### Actions to take
**1.** Answer these from the passage on terahertz detectors:
(a) About how large is the transistor that serves as the detecting element?
(b) In what year was it proposed to compress the energy of an incident wave into a volume comparable to the detector's size?
(c) In most semiconductor materials, what causes plasmons to undergo rapid damping?
**2.** Write the next part of the passage on terahertz detectors, picking up after its final sentence.

### Selected text
╔══

Any system for wireless data transfer relies on electromagnetic wave sources and detectors, but they are not available for every kind of waves. The existing sources of terahertz radiation, which occupies a middle ground between microwaves and infrared light, consume too much power or require intense cooling. Yet T-waves could potentially enable faster Wi-Fi, new methods of medical diagnostics, and studies of space objects using radio telescopes.

The reason for the inefficiency of the existing terahertz detectors is the mismatch between the size of the detecting element, the transistor — about one-millionth of a meter — and the typical wavelength of terahertz radiation, which is some 100 times greater. This results in the wave slipping past the detector without any interaction.

In 1996, it was proposed that to address this issue, the energy of an incident wave could be compressed into a volume comparable to the size of the detector. For this purpose, the detector material should support “compact waves” of a special kind, called plasmons. They represent the collective motion of conduction electrons and the associated electromagnetic field, not unlike the surface sea waves moving together with the wind as a storm sets in. In theory, the efficiency of such a detector is further increased under wave resonance.

Implementing such a detector proved harder than anticipated. In most semiconductor materials, plasmons undergo rapid damping — that is, they die down — due to electron collisions with impurities. Graphene was seen as a promising way out, but until recently, it was not clean enough, too.

╚══

### Saved data entries
╔══

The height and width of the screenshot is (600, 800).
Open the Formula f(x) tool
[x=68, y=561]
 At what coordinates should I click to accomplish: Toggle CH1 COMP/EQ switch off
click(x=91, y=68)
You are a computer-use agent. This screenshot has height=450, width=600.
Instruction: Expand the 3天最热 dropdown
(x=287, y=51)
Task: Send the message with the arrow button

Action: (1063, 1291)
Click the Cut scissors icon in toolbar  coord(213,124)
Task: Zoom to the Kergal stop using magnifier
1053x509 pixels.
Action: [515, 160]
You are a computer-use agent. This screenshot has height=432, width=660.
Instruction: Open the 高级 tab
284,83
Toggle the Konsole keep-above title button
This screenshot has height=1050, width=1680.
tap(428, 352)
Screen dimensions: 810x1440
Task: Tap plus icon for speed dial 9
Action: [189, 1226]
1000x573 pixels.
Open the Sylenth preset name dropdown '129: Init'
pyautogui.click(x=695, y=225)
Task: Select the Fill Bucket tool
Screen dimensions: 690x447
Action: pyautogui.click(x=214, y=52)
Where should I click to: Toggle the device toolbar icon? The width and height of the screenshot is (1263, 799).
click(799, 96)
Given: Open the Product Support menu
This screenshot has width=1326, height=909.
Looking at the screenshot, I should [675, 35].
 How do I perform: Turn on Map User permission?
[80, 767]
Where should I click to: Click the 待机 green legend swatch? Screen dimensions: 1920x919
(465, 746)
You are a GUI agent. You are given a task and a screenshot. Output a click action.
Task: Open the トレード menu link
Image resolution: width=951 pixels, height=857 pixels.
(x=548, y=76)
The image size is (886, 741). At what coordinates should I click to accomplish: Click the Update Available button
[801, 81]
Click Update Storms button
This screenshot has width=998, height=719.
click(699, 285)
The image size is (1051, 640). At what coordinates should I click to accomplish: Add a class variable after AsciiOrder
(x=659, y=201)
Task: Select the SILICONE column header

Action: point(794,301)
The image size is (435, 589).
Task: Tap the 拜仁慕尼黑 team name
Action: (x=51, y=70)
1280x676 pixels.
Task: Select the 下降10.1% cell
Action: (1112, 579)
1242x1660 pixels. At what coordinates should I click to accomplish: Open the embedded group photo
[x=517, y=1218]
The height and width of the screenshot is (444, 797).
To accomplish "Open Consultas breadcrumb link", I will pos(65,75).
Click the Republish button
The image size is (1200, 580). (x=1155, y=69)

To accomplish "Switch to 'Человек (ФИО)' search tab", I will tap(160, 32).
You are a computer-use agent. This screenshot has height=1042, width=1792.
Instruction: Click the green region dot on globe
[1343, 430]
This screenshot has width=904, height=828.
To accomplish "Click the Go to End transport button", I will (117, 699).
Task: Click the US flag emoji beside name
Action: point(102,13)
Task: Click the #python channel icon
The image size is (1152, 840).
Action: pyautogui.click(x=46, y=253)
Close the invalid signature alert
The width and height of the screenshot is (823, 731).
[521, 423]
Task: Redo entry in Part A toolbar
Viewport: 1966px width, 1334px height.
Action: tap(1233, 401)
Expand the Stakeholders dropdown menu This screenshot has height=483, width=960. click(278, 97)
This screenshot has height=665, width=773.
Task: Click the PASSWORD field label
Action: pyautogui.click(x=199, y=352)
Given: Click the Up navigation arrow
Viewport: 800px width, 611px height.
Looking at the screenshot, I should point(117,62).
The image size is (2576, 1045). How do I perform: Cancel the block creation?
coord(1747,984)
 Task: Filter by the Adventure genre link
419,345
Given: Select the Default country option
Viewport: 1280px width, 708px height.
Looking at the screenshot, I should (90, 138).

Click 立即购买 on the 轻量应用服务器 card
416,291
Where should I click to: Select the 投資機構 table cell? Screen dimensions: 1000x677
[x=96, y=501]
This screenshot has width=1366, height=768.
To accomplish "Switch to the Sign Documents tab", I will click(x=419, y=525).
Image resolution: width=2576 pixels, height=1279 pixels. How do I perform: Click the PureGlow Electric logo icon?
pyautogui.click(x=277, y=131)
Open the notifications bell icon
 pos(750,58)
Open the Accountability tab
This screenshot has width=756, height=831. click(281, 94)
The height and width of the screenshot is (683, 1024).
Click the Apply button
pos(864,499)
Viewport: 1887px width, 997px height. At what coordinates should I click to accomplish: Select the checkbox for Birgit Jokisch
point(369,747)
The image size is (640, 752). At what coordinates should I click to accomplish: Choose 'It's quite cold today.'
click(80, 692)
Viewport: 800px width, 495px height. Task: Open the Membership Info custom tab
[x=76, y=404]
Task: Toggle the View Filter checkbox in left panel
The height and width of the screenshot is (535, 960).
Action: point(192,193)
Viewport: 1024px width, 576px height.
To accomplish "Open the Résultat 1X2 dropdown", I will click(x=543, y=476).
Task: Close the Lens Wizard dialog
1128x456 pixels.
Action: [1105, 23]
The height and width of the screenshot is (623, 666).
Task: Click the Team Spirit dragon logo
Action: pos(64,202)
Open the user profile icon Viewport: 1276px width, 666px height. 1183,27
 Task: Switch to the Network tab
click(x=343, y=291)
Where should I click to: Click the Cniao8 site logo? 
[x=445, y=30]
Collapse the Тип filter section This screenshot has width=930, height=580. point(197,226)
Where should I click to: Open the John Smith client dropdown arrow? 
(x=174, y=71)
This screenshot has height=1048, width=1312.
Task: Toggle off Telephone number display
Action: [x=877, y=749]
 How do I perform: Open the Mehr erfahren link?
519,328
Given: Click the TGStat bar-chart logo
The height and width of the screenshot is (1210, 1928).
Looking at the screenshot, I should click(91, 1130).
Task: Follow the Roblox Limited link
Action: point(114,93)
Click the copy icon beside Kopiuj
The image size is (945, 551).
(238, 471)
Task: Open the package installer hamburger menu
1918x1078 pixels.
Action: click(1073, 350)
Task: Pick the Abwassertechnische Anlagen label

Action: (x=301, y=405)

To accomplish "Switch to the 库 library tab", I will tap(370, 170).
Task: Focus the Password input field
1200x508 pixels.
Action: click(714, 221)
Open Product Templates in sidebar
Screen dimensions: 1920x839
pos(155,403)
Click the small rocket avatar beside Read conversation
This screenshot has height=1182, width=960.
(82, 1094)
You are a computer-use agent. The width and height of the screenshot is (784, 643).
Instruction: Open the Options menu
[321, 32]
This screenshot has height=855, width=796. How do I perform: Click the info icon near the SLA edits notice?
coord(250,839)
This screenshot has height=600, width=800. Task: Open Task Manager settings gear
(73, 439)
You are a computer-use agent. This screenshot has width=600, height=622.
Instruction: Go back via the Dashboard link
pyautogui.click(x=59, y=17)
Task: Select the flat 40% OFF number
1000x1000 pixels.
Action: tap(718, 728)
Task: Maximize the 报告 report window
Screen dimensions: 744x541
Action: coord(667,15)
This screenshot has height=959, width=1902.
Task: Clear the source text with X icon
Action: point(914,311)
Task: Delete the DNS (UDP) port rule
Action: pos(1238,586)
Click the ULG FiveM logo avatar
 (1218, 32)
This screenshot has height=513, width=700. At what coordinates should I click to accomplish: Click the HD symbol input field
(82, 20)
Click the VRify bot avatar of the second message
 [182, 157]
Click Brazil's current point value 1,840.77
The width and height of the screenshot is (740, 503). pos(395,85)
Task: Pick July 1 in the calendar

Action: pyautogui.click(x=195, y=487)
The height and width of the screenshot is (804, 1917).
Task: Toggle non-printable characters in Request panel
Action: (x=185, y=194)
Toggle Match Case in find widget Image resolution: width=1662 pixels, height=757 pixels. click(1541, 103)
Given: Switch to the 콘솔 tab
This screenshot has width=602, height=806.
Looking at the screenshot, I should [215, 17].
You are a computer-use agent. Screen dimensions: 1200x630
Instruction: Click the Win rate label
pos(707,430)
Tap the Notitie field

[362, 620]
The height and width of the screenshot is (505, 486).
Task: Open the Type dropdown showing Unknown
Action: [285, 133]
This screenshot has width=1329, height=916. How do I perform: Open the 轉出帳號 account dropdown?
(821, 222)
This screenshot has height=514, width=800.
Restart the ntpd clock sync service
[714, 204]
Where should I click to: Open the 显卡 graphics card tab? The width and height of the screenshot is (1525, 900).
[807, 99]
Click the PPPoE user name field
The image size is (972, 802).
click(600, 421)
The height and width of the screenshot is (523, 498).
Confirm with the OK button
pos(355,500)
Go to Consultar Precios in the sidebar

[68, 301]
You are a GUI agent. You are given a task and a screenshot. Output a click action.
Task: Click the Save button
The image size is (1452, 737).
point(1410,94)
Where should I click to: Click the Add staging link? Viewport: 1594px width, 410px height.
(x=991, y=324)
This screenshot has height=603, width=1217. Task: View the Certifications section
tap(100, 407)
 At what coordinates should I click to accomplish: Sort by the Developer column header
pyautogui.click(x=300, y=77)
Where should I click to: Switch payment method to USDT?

╚══

### Answers to the exercise
**1.**
(a) About one-millionth of a meter.
(b) 1996.
(c) Electron collisions with impurities.

**2.**
The authors of the research presented a solution for the long-standing problem of resonant T-wave detection. They created a photodetector — shown in figure 1 — made of bilayer graphene encapsulated between crystals of boron nitride and coupled to a terahertz antenna. In this sandwich structure, impurities are expelled to the exterior of the graphene flake, enabling plasmons to propagate freely. The graphene sheet confined by metal leads forms a plasmon resonator, and the bilayer structure of graphene enables wave velocity tuning in a wide range.

In fact, the team has developed a compact terahertz spectrometer, several microns in size, with the resonant frequency controlled via voltage tuning. The physicists have also shown the potential of their detector for fundamental research: By measuring the current in the detector at various frequencies and electron densities, plasmon properties can be revealed.

“Our device doubles up as a sensitive detector and a spectrometer operating in the terahertz range, and it’s also a tool for studying plasmons in two-dimensional materials. All of these things existed before, but they took up a whole optical table. We packed the same functionality into a dozen micrometers,” said the paper co-author Dmitry Svintsov, who heads the Laboratory of 2D Materials for Optoelectronics at the Moscow Institute of Physics.